▶ [Problem statement]: Take the line with "Task: Toggle the ボリューム fx effect icon" as the first and the last line of the data as the end. Write out both and every line between exactly, except pictures.

▶ [Stored records]:
☆ ☆ ☆

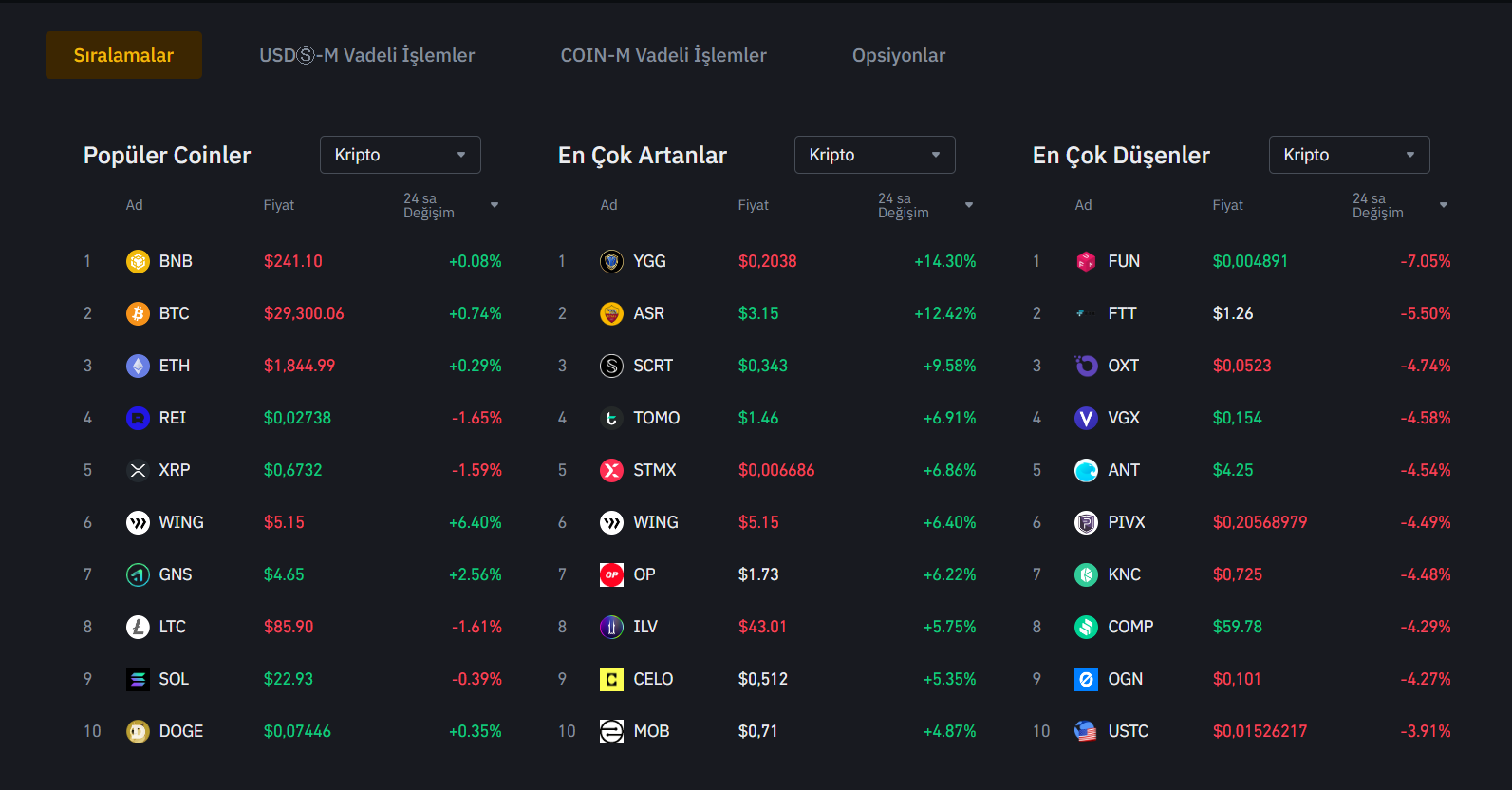Open Kripto dropdown for Popüler Coinler
The width and height of the screenshot is (1512, 790).
[400, 155]
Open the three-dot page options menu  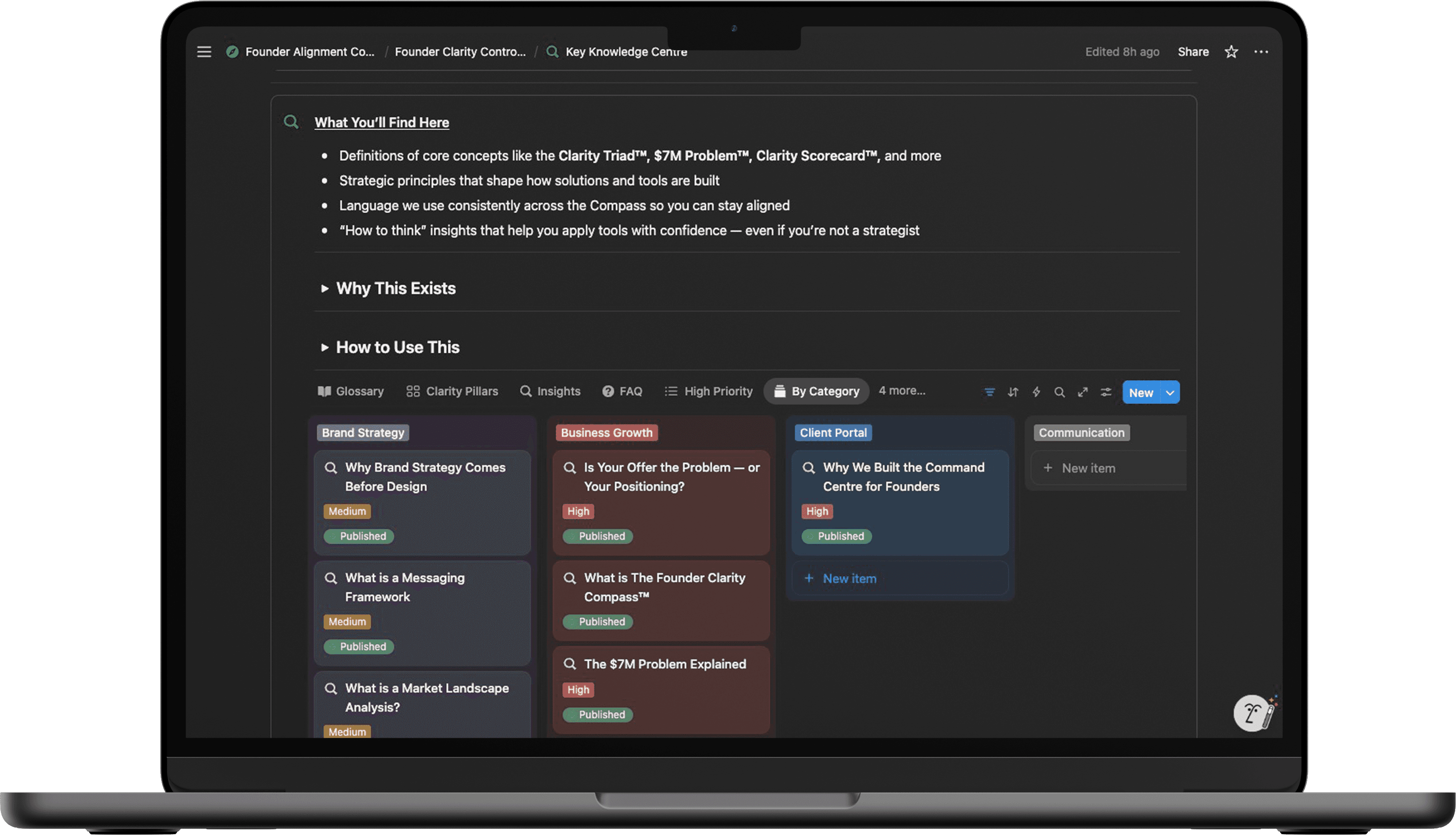point(1261,51)
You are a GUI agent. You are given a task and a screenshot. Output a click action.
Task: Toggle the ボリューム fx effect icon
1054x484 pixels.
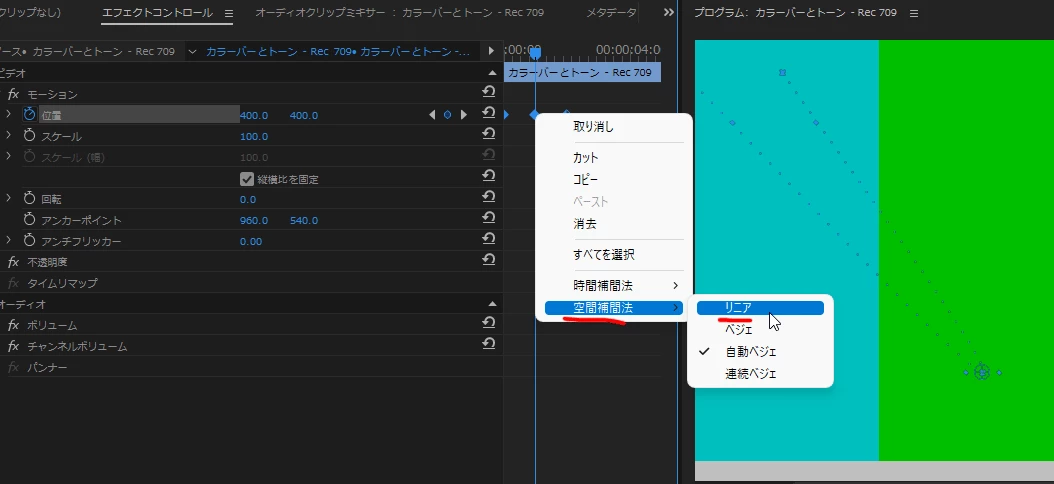(x=13, y=325)
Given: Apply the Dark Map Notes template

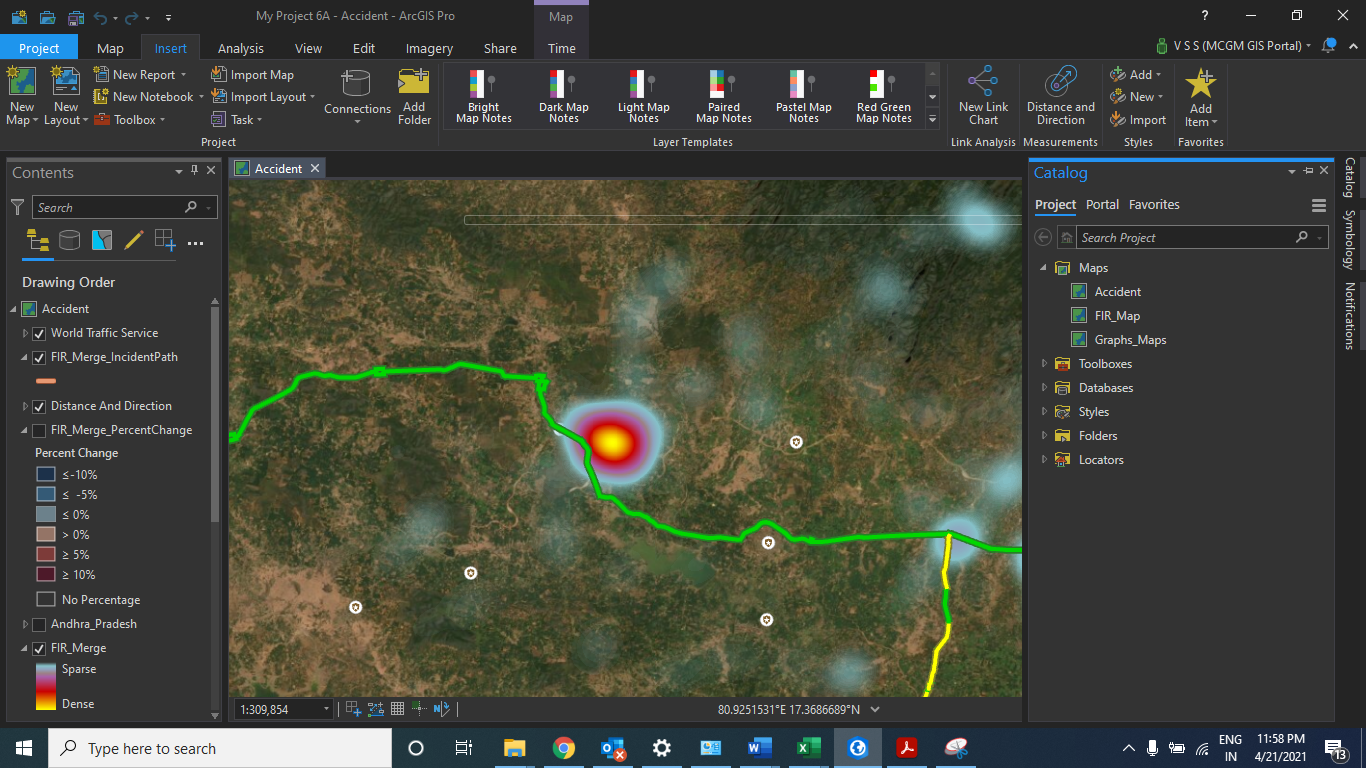Looking at the screenshot, I should click(x=563, y=95).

☆ ☆ ☆

▶ [Solution for this problem]:
Task: Toggle the ボリューム fx effect icon
1054x484 pixels.
(x=13, y=325)
Given: Apply the Dark Map Notes template

Looking at the screenshot, I should click(x=563, y=95).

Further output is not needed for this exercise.